En matière de perceptions du quartier, il est fort probable que ce nouveau  » rond-point  » ait plus de portée que le projet  » Loi 130 « , oui, même si ce dernier est de plus grande ampleur.  » Loi 130 « , ce sont des milliers de mètres carrés de bureaux, de logements et de commerces. Ça montre une volonté de rendre cette partie du Quartier européen davantage accessible au public – ce qui serait très bien. Le quartier n’est donc pas figé, ses limites évoluent sans cesse. Tant que l’Europe évoluera, il évoluera aussi. Tant mieux ! Ça laisse de l’espoir. Nous sommes convaincus qu’il y a encore du potentiel, et que les richesses se trouvent probablement dans les endroits où le quartier n’a pas réussi à être aussi puissant qu’initialement souhaité. Les bâtiments du quartier peuvent par exemple accueillir une institution politique comme tout autre chose – banque, bureaux, etc. Ce sont des constructions extrêmement neutres dans leur trame. C’est une force ! Mais celle-ci devrait être utilisée comme telle, plutôt que pour tout aplanir et tout  » lisser « . Ça pourrait faire de très belles choses en matière de réemploi, de recyclage, de réutilisation de bâtiments, de reprogrammation des projets politiques. Ce n’est malheureusement pas le cas aujourd’hui… Par ailleurs, si on promeut cette souplesse du territoire européen, si on pense qu’un éclatement des fonctions dirigeantes est positif pour la construction européenne, alors on doit aussi redéfinir le concept de capitale européenne. Dans un idéal, le projet européen ne serait pas seulement à Bruxelles, il serait déterritorialisé. Comme doit l’être la politique.

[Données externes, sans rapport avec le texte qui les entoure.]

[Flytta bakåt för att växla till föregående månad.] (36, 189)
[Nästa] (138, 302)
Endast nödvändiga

 » Il y a une volonté de rendre une partie du Quartier européen davantage accessible au public. « © Wim Robberechts/photo news

Qu’adviendrait-il des institutions européennes ? Faut-il changer radicalement l’architecture de l’Europe à Bruxelles ?

Non, je ne ne pense pas. La changer serait du gaspillage. Effacer les traces du passé n’a pas de sens non plus. Par contre, il ne faut pas concevoir la prochaine architecture européenne de la même manière. Et il ne faut plus nécessairement utiliser l’architecture existante de la même manière non plus. Le Parlement européen à Bruxelles, qui n’a que 30 ans, a des problèmes de structure ? C’est l’occasion de se demander s’il faut le détruire. Et si c’est le cas, construisons autre chose, en mieux.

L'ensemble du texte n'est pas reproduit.